In high summer (no, not that kind of high) the days are long and filled with labor from dawn to sometimes well after dark. One of the few things that help me to endure these rigors is music. I entered this season with a heightened awareness for the monumental anniversary this year has marked. My playlists have been liberally seasoned with those iconic releases of fifty years ago. Led Zeppelin 1, Abbey Road, In the Court of the Crimson King…. these only scratch the surface. All of these and more have always been in my repertoire, but if only for nostalgic reasons, they have enjoyed a renewed appreciation. Now, as we fast approach 2019 in the rear view mirror, I would like to share some reflections spurred by another of that epochal class of 1969: The Who’s Tommy.

Earlier this year I made a trip to Cleveland’s Rock and Roll Hall of Fame with our very own Celeste Wilde. It was actually my first trip there. I have to say that on the whole it was a pretty cool place, but honestly I didn’t come away completely “wowed” by it. Maybe it’s Cleveland, maybe it’s me, but for any who have been to Cleveland lately you’ll have to agree: Cleveland is not the rock and roll town it used to be. Within it’s steel and glass frame on the shores of Lake Erie the Hall of Fame does it’s best to replicate at least some of that. Alright now, I’m not trying to dis the place. If you’ve not been and you like rock music I encourage you to visit, but make it a day trip if you can. There is no place I will recommend staying in Cleveland.

The highlight of this trip was discovered nestled within the bosom of The Who exhibit. Wandering about we stumbled upon a darkened nook where there stood two items. First there was a token dispenser, much like one might see in any arcade. It was equipped with an optic register to read the wristband they issue with admission. A few short steps away there stood a work of beauty: a full sized, humming, flashing pinball machine. Tommy’s Pinball Wizard no less! Celeste and I are the anti-Yogi. We’re a little dumber than the average bear, but even we could figure out how this worked. Out of a four hour visit to the Hall there was easily an hour and a half spent playing Pinball Wizard.

Before that day I was convinced that we had entered an age where the growing majority of our population knew nothing of pinball machines, those having been surpassed long ago by gaming consoles and other digital forms of entertainment. On the ride back from Cleveland the conversation settled about the pinball experience and I was quite heartened to learn that the pinball machine has indeed enjoyed a renaissance of sorts. Our conversation on that ride continued to weave in and out of the pinball experiences of our youth.

My own exposure to this venerated form of entertainment came, as it did for most of my generation, from arcade tents at various fairs and festivals. My first forays with the device were exercises in frustration.
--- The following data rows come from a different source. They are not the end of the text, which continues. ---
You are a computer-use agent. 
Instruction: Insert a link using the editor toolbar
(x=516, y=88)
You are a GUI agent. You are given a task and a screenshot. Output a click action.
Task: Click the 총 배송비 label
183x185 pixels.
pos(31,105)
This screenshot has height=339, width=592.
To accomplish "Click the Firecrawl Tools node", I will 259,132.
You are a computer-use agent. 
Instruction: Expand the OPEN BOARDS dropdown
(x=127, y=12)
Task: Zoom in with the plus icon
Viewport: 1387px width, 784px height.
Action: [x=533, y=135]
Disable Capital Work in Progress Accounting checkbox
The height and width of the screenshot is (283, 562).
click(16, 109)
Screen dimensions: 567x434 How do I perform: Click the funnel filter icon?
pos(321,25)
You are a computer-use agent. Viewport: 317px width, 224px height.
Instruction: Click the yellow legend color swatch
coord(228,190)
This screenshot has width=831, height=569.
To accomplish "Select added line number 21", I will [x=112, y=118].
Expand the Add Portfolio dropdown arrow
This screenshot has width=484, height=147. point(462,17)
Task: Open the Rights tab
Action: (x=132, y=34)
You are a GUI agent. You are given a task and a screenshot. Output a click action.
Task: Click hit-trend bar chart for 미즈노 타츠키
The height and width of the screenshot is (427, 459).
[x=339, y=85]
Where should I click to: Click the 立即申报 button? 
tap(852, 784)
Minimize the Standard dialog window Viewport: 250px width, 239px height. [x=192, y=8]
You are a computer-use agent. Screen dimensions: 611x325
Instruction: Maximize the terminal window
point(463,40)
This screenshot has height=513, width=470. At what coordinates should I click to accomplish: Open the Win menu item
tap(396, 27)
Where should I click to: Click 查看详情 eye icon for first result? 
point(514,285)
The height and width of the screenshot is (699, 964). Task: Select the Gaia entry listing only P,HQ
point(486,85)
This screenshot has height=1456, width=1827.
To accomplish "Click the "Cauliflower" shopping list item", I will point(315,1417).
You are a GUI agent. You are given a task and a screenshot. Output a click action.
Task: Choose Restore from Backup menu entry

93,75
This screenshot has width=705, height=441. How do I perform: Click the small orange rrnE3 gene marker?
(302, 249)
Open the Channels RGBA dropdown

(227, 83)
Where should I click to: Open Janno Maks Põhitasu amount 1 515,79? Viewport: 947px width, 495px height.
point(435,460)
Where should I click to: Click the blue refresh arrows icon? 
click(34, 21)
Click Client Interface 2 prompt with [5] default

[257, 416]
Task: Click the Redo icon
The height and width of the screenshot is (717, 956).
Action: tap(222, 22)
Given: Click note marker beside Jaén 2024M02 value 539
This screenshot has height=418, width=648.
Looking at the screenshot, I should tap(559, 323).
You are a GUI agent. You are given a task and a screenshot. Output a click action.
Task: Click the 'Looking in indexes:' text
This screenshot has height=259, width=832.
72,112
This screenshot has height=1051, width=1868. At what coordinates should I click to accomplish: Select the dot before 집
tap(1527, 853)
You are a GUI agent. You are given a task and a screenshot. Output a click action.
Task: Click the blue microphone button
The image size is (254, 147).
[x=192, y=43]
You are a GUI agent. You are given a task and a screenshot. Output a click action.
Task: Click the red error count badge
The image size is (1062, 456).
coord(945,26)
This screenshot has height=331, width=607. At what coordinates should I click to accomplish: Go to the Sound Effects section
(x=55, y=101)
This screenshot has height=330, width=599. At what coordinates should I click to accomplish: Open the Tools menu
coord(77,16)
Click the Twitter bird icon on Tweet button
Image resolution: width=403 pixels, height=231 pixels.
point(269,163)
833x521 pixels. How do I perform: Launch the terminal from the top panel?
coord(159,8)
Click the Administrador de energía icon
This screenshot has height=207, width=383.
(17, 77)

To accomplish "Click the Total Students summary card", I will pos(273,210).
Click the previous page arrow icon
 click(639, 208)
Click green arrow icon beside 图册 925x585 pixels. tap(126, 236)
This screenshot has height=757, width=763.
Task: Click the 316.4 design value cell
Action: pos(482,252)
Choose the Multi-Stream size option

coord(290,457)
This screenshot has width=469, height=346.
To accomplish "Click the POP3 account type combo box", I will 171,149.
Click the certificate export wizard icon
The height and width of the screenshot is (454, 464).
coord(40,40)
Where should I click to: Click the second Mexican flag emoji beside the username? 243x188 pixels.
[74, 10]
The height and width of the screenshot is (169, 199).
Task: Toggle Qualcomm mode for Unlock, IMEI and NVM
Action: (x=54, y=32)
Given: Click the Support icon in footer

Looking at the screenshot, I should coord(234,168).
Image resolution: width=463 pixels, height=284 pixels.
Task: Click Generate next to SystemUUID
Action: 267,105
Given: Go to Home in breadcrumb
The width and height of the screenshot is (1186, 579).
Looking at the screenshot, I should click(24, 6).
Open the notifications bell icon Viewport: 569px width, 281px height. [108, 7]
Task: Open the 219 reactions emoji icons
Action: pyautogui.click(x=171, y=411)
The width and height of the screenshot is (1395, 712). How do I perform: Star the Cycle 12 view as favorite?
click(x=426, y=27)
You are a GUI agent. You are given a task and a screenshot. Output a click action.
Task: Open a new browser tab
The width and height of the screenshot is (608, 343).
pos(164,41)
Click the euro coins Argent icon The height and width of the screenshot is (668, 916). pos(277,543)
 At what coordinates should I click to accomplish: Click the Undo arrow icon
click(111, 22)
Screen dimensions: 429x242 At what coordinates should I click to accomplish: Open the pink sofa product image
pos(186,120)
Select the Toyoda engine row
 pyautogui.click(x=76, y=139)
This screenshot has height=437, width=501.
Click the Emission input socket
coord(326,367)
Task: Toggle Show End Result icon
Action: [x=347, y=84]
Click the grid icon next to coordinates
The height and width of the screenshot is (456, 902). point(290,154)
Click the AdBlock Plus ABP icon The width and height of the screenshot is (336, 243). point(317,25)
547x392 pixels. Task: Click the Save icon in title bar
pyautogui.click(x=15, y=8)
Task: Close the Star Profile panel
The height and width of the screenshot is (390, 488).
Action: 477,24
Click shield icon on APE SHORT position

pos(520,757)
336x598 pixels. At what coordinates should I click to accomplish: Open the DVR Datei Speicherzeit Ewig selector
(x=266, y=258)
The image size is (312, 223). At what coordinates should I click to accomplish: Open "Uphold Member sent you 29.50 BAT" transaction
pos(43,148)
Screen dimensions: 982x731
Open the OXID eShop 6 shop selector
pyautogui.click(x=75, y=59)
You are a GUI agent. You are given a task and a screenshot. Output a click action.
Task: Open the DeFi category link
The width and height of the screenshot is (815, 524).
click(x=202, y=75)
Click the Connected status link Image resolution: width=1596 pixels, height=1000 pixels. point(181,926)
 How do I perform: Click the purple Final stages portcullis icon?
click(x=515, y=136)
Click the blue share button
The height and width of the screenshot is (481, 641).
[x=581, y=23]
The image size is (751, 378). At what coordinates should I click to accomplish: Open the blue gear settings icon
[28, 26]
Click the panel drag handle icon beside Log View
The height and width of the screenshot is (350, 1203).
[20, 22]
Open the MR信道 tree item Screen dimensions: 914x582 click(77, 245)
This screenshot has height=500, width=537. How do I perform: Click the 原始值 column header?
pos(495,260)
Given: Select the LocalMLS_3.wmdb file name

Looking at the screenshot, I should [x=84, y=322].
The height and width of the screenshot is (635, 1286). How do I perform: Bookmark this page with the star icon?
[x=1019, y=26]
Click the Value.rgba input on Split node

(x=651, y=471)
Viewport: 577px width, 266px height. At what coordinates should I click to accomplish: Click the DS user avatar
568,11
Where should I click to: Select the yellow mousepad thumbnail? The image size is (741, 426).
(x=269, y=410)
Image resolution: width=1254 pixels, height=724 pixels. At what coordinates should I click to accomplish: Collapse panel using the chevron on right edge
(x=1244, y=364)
I came away from these convinced that these machines had been designed for the sole purpose of eating quarters. As with anything one only becomes proficient with practice, for which I was sorely wanting. Growing up on a farm in that era did not present a multitude of opportunities for this, but this was to change when I began high school.

Although I lived in a rural setting, it was at the time on the periphery of a suburban school district.  Most of my classmates lived in the suburban sprawl that came to life through the 1960s and 70s. I was a member of that small contingent known affectionately as the “country fucks”. The school was just off of route 40, known as it is in those parts as Broad Street, and for kids like me this brought an entirely accidental benefit. It meant that for at least a fews days of every week I had access to such adolescent diversions as were not accessible from the farm. These included a steady supply of members of the opposite sex, recreational drugs and yes, even pinball. Blessed with neither an abundance of disposable income nor the requisite social skills to engage successfully with girls, I naturally gravitated to pinball. I know. Sad isn’t it? Well, thats life.

Being involved in a number of after school activities I was left with some period of time between these and dismissal from the day’s classes. Thus developed the ritual of making the trek out to Broad Street, turning right and walking the few blocks east to a local pizza joint called Dino’s Bar and Grill. In those years there were a variety of choices within walking distance for a youth to be misspent. My selection of Dino’s can be attributed to nothing more than the familiarity of it’s name. Some of you may recall a song from the rock band Thin Lizzy, The boys are back in town, in which the “boys” were known to hang down at Dino’s Bar and Grille. I had enough sense to know that my Dino’s was hardly that Dino’s, but as the song was still in current rotation on FM radio I took it as an invitation. I’ve not been back inside of the establishment to see whether or not it’s interior is likewise unchanged, but my suspicion is that it remains what it always was: a dive. Within the boundaries of the same city there is another establishment (also of the dive class) which proclaims itself as the cultural center of the Midwest. I have often mused that this may account for the prevalence of depression and suicide in the region. I could, of course, be wrong.

As our conversation continued I recounted to Celeste how I had developed my pinball skills back in the day, down at Dino’s Bar and Grille. This in turn led to one particular occasion at Dino’s which I had previously filed away into some dark and dusty corner of my memory. When I had first begun these forays out to Broad Street they were mostly solo. Some other ne’er do wells of the same age class would frequent Dino’s in those after school hours. Some of them I knew casually; most were just strangers. One of the first that I became acquainted with at Dino’s (and later on to a greater degree at school) was a young man by the name of Tom Gray.  Young Thomas would later earn the moniker Tom Tripper. That is a title that probably bears little need for explanation to most, but I will elaborate further in due time.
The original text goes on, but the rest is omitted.